A respectful murmur rippled through the crowd, and many heads turned toward the box where Terren was seated - only now did Annie see Tilia sitting there, next to Terren, her hands folded in her lap, her eyes on the Guardians. She had clearly been crying, but there was a strength in her features that Annie did not quite understand.
"She was a skilled and respected fighter, and trained some of our best members. She was also a kind, loyal, and honourable woman who served the Circle all her life, always thinking of others before herself." Areahannah stared at her own hands where they were spread on the table top. "We honour her life and her light."
"We honour her life and her light," repeated the entire assembly, and the sudden chorus of unified voices was again almost deafening. Annie's ears rang briefly.
"She was killed tonight," Areahannah continued, her voice now even more sober, "in Aislinn Park."
The residual murmur then died completely - the silence was just as deafening as had been the din of voices, and even Annie sensed the sudden cold fear that rippled through the room. Someone further down the row muttered an oath. Molly sagged in her seat, her face white.
Suddenly Annie was afraid, and she didn't know exactly why. At her feet, Lann stirred and sat up abruptly - until that moment, Annie didn't even know he'd come along with them. But she heard the rumble deep in his throat. Quickly, Annie looked back to the great table, to Areahannah, somehow sure that the "why" was forthcoming.

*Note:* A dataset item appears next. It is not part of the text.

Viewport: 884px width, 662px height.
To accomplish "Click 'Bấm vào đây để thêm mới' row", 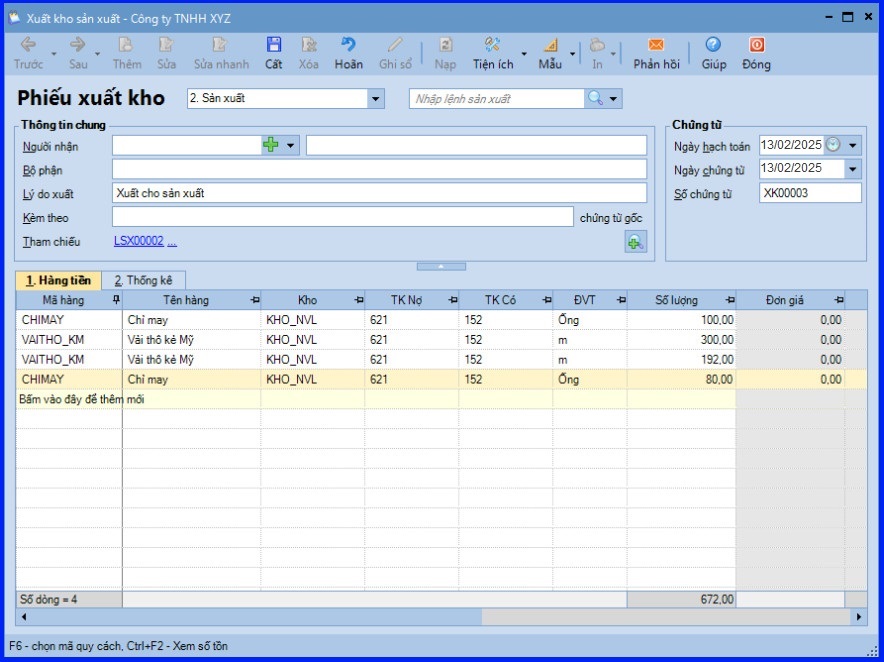I will [x=82, y=398].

"As most of you certainly know," Areahannah went on, her own face quite white, "Aislinn Park is the place where, more than ten years ago, Delegate Richard Krane was killed." The First Guardian took a deep breath, folding her hands together before her.
"We believe that the creature that killed him is the same one that killed Marya."
With that pronouncement, the room went wild with shouting again, but Annie scarcely noticed - because she had gone quite cold, and beside her, Fiona had gone stiff and pale, her fingers clutched in the fabric of her jacket. Beside her, Molly looked even whiter than she had a moment ago, and Jack's face had gone closed and hard. It was a moment before Annie realized that every eye in the room had turned to the place where Richard Krane's widow was sitting.